_Brief_. Report every line of the data below that contains the word "Where". Case matters.

• • • • •

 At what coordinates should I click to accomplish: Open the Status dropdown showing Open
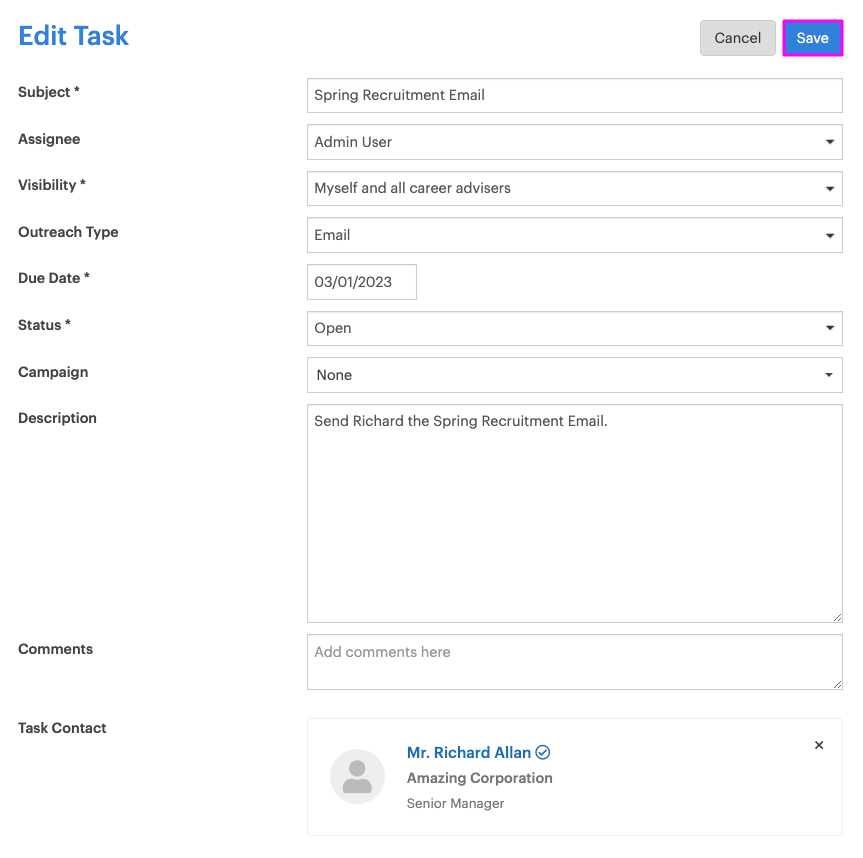[x=573, y=328]
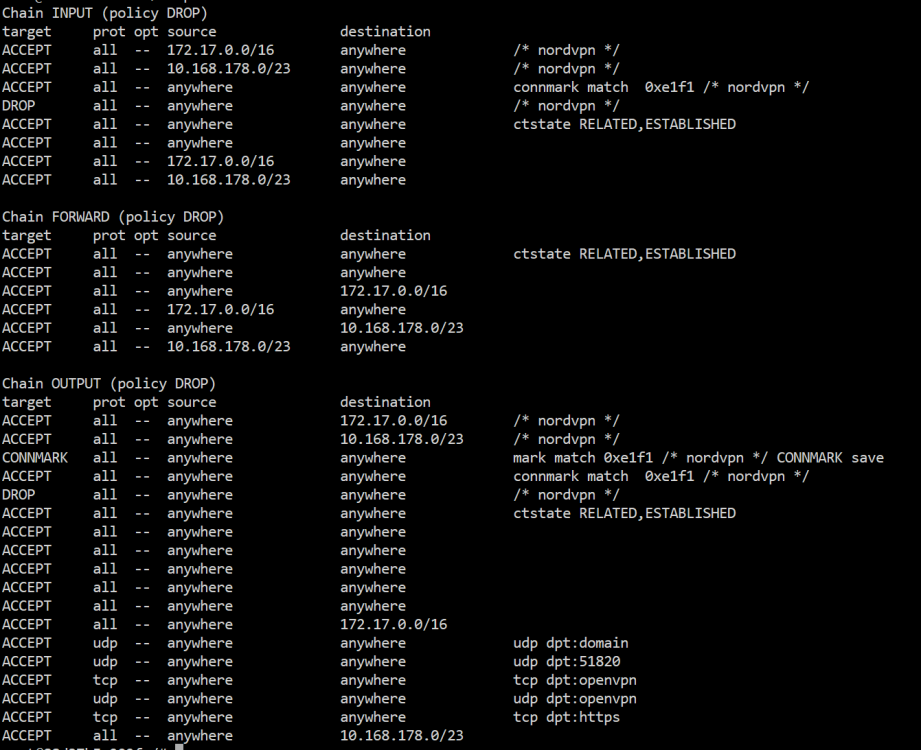The image size is (921, 750).
Task: Click 172.17.0.0/16 source in the FORWARD chain
Action: click(x=220, y=310)
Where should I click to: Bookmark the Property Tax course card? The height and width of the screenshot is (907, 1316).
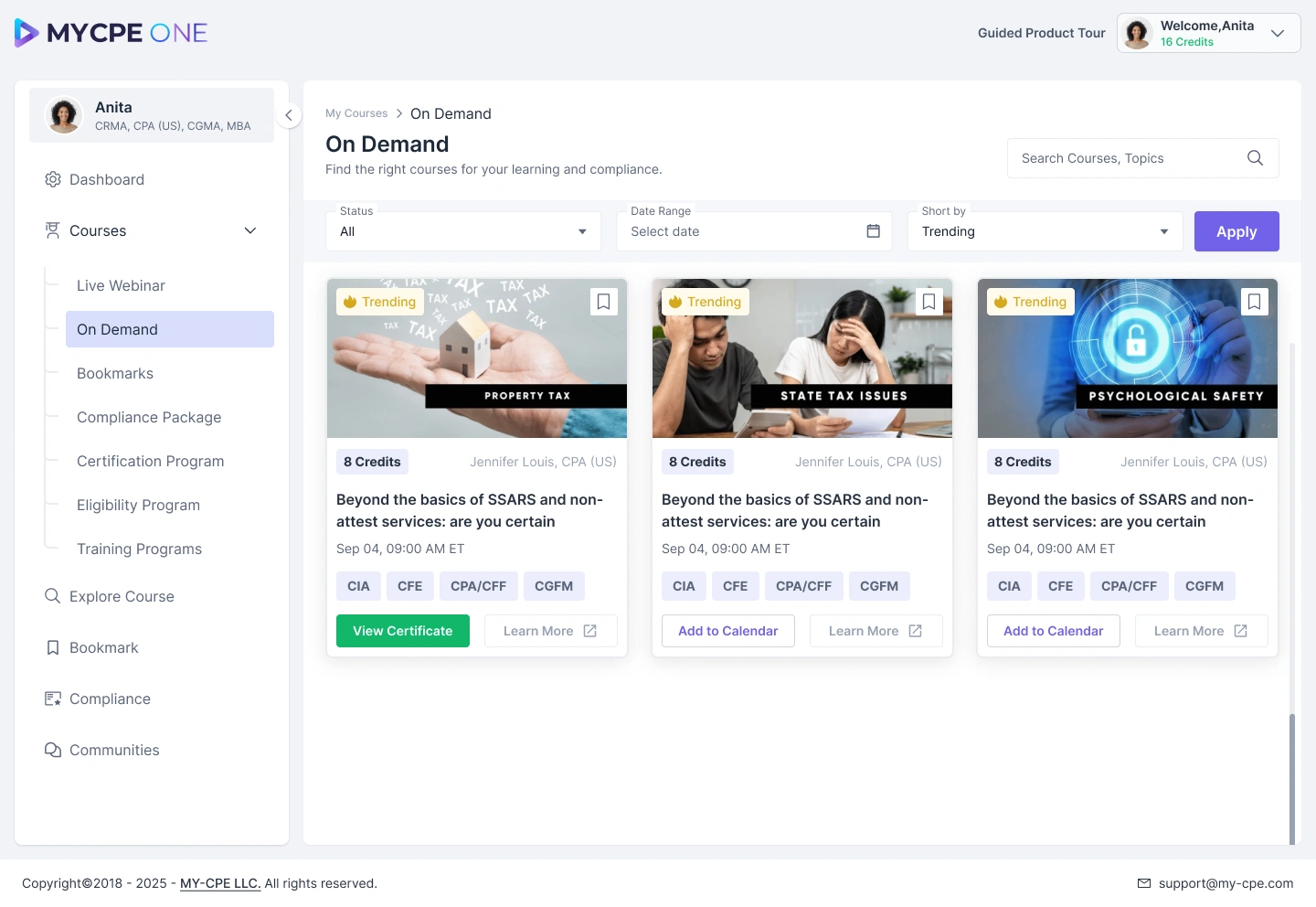(x=603, y=302)
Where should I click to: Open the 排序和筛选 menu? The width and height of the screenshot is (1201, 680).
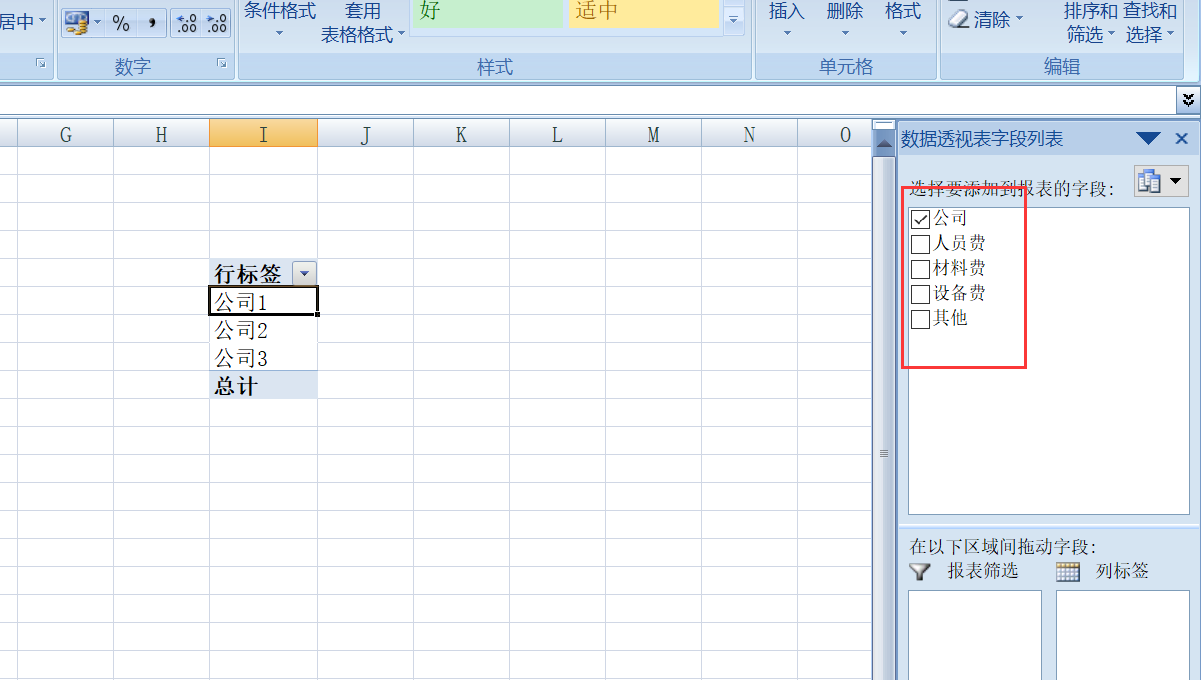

• • • • •

_Written reply_.
Where should I click to: Bookmark the Property Tax course card? The height and width of the screenshot is (907, 1316).
Where should I click to: Open the 排序和筛选 menu? The width and height of the screenshot is (1201, 680).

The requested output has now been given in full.